Success rates vary depending on the underlying cause. Seizures caused by brain tumors or vascular malformations have some of the highest cure rates after removal, reaching 70 to 91% seizure freedom in some cases. Seizures caused by structural brain abnormalities like focal cortical dysplasia have a 58% seizure-freedom rate. Even in severe cases requiring removal or disconnection of an entire brain hemisphere, 66 to 85% of patients achieve seizure freedom.

Surgery isn’t right for everyone. It requires extensive testing to pinpoint where seizures start and to confirm that removing that area won’t cause unacceptable deficits in language, memory, or movement. But for candidates who qualify, it remains underutilized. Many people with drug-resistant epilepsy wait years before being referred for a surgical evaluation.

Brain Stimulation Devices

For people who aren’t surgical candidates or who want a less invasive option, implanted neurostimulation devices offer another path. Two main types are used for epilepsy: responsive neurostimulation, which detects abnormal brain activity and delivers targeted electrical pulses to interrupt it, and deep brain stimulation, which sends continuous or scheduled pulses to deeper brain structures involved in seizure networks.

Neither device typically eliminates seizures entirely, but both reduce them significantly. In pooled analyses, responsive neurostimulation reduced seizure frequency by about 61%, and deep brain stimulation reduced it by about 56%. For many people with drug-resistant epilepsy, that reduction is enough to transform daily life, even if occasional seizures persist.

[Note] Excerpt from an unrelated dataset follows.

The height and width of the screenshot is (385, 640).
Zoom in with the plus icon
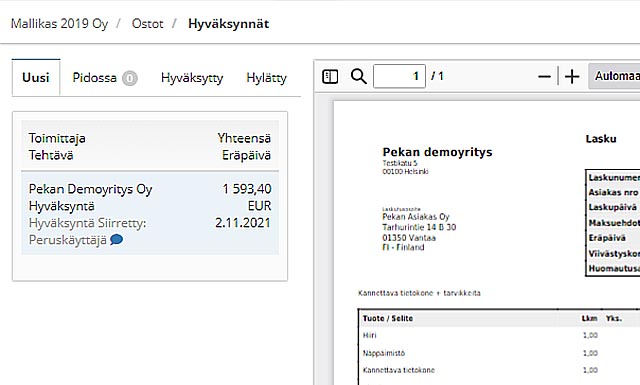[x=572, y=76]
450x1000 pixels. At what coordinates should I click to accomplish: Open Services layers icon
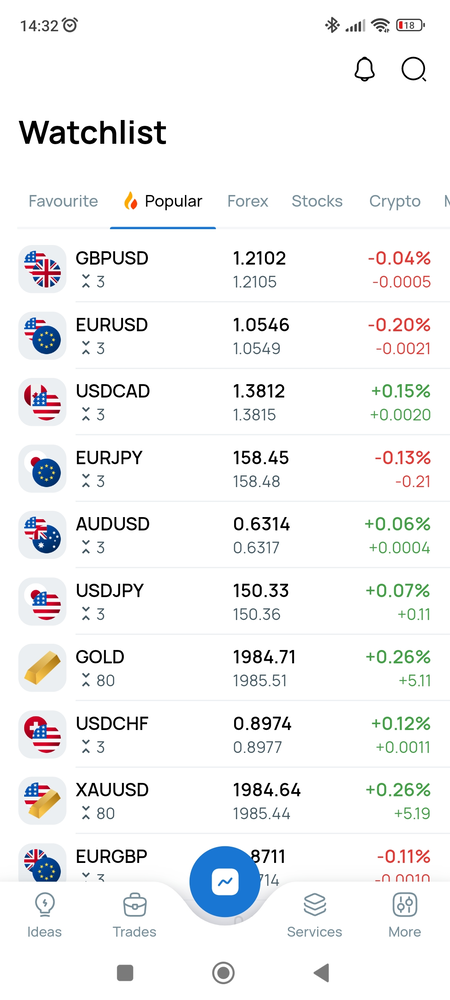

A third option, vagus nerve stimulation, involves a device implanted in the chest that sends regular electrical signals to the brain through a nerve in the neck and has been used for epilepsy since the 1990s.

CBD for Specific Epilepsy Syndromes

Prescription cannabidiol is FDA-approved for two severe childhood epilepsy syndromes: Dravet syndrome and Lennox-Gastaut syndrome. In clinical trials for Dravet syndrome, about 43% of patients on CBD achieved a 50% or greater reduction in convulsive seizures. For Lennox-Gastaut syndrome, 39% of treated patients saw their drop seizures cut in half, compared to just 14% on placebo.

This is a pharmaceutical-grade, precisely dosed oral solution, not the same as CBD oil sold in stores. Over-the-counter CBD products are not regulated for consistency and have not been proven effective for seizure control. If you’re interested in CBD as a treatment, the conversation needs to happen with a neurologist who can prescribe and monitor the approved formulation.

Lifestyle Changes That Lower Seizure Risk

Seizures don’t happen randomly for most people with epilepsy. Specific triggers lower the threshold at which the brain produces a seizure, and managing those triggers is a meaningful part of treatment alongside medication.

Sleep deprivation is one of the most reliable seizure triggers. It increases the brain’s electrical excitability, and the effect is especially pronounced in temporal lobe epilepsy. This means consistent sleep schedules matter. Shift work, irregular bedtimes, and chronic sleep debt all destabilize seizure control by disrupting the brain’s normal rhythms.

Alcohol is another well-established trigger. Chronic use worsens seizure control, and withdrawal after heavy drinking is a known cause of seizures even in people without epilepsy. Alcohol also raises the risk of head injuries and blood sugar drops, both of which can independently provoke seizures. Stress plays a documented role too. People with well-controlled epilepsy consistently report lower perceived stress than those with uncontrolled seizures, and the relationship goes both directions: stress worsens seizures, and frequent seizures increase stress.

Nicotine may also be a factor. A review of 122 seizure reports among e-cigarette users found that 85% of seizures occurred within 24 hours of use, suggesting nicotine overdose can act as a trigger. The ketogenic diet, a high-fat, very-low-carbohydrate eating plan, has been used for decades to reduce seizures in children who don’t respond well to medication, though it requires medical supervision to avoid metabolic complications.

Keeping a seizure diary that tracks sleep, alcohol, stress, illness, and missed medications helps you and your neurologist identify your personal triggers and adjust your treatment plan based on patterns rather than guesswork.